◆ Data section
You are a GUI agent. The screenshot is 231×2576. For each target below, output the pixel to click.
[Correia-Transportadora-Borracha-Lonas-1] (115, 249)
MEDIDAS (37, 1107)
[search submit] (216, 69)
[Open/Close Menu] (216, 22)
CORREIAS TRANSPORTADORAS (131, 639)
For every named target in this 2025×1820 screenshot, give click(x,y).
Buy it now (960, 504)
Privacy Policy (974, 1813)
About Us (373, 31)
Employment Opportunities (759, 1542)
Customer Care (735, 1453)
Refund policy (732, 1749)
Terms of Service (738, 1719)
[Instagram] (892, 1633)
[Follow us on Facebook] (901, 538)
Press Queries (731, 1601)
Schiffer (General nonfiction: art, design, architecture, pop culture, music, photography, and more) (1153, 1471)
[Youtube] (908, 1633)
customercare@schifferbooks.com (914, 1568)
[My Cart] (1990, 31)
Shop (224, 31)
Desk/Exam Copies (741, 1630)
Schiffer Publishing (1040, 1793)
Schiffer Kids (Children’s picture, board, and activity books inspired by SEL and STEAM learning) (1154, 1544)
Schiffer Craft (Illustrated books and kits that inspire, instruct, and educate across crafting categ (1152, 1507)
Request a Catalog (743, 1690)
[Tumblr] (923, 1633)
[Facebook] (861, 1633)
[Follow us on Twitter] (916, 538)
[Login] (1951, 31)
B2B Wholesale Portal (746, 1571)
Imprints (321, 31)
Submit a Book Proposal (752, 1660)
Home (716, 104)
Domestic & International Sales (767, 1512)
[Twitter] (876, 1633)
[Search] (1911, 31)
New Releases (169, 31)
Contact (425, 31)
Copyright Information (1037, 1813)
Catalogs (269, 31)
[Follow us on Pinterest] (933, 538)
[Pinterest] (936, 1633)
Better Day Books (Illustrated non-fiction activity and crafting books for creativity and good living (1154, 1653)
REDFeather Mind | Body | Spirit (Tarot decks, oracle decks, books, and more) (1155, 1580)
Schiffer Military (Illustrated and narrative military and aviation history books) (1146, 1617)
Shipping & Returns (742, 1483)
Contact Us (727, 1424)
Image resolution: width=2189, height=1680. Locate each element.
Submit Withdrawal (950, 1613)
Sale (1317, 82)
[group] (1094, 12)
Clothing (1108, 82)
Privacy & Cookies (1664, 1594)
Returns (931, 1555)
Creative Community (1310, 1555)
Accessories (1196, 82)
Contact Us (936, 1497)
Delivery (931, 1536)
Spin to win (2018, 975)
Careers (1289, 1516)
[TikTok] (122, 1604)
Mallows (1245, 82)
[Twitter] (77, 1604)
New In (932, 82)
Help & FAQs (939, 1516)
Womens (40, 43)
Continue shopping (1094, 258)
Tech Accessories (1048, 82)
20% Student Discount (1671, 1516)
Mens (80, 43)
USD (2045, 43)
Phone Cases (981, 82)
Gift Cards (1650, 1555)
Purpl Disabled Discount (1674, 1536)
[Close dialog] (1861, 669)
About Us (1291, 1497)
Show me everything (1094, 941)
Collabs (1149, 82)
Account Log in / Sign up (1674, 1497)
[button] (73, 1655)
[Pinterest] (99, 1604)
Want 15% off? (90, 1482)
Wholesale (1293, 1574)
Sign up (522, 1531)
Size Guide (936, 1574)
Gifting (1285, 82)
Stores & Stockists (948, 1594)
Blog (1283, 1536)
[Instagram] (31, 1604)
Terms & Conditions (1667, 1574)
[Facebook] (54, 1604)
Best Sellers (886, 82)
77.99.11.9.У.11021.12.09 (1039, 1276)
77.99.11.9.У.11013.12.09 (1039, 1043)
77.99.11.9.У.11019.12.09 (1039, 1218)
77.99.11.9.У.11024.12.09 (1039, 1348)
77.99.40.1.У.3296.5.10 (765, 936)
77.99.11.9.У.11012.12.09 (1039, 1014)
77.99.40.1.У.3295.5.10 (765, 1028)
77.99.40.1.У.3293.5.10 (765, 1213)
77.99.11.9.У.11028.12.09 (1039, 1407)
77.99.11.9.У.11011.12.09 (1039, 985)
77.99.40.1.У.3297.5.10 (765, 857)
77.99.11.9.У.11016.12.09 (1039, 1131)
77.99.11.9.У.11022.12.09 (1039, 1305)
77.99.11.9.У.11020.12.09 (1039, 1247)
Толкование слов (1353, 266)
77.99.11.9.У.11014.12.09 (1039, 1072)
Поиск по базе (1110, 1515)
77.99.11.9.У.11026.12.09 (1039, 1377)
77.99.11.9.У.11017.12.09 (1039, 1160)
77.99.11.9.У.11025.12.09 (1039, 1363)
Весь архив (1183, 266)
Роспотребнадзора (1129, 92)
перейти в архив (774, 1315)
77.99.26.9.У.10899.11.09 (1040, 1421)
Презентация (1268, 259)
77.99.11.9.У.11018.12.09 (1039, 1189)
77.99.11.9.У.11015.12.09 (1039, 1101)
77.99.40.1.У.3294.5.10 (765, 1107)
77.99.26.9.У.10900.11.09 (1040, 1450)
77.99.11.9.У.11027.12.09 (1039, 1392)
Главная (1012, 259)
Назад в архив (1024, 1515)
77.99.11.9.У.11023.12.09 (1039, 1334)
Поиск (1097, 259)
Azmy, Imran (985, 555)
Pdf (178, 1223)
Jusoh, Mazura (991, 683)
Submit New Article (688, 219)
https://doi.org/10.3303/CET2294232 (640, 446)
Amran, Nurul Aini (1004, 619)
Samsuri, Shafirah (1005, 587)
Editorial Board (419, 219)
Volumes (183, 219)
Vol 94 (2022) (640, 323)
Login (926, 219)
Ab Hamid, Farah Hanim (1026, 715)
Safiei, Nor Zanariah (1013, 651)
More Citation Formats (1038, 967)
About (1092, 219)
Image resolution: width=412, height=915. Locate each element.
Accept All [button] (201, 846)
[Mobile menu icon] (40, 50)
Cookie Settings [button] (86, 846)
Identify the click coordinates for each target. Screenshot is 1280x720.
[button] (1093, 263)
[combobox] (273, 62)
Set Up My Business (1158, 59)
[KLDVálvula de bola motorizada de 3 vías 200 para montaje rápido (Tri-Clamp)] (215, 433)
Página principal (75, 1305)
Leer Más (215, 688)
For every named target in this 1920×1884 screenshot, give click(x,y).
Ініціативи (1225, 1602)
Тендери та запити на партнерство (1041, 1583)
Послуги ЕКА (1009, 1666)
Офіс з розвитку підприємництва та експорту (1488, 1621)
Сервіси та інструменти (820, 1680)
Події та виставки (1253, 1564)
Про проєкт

◆ Problem statement
In which lines of the material above does the string "Twitter" occur? Copy them all.

◆ Exercise response
[Follow us on Twitter] (916, 538)
[Twitter] (876, 1633)
[Twitter] (77, 1604)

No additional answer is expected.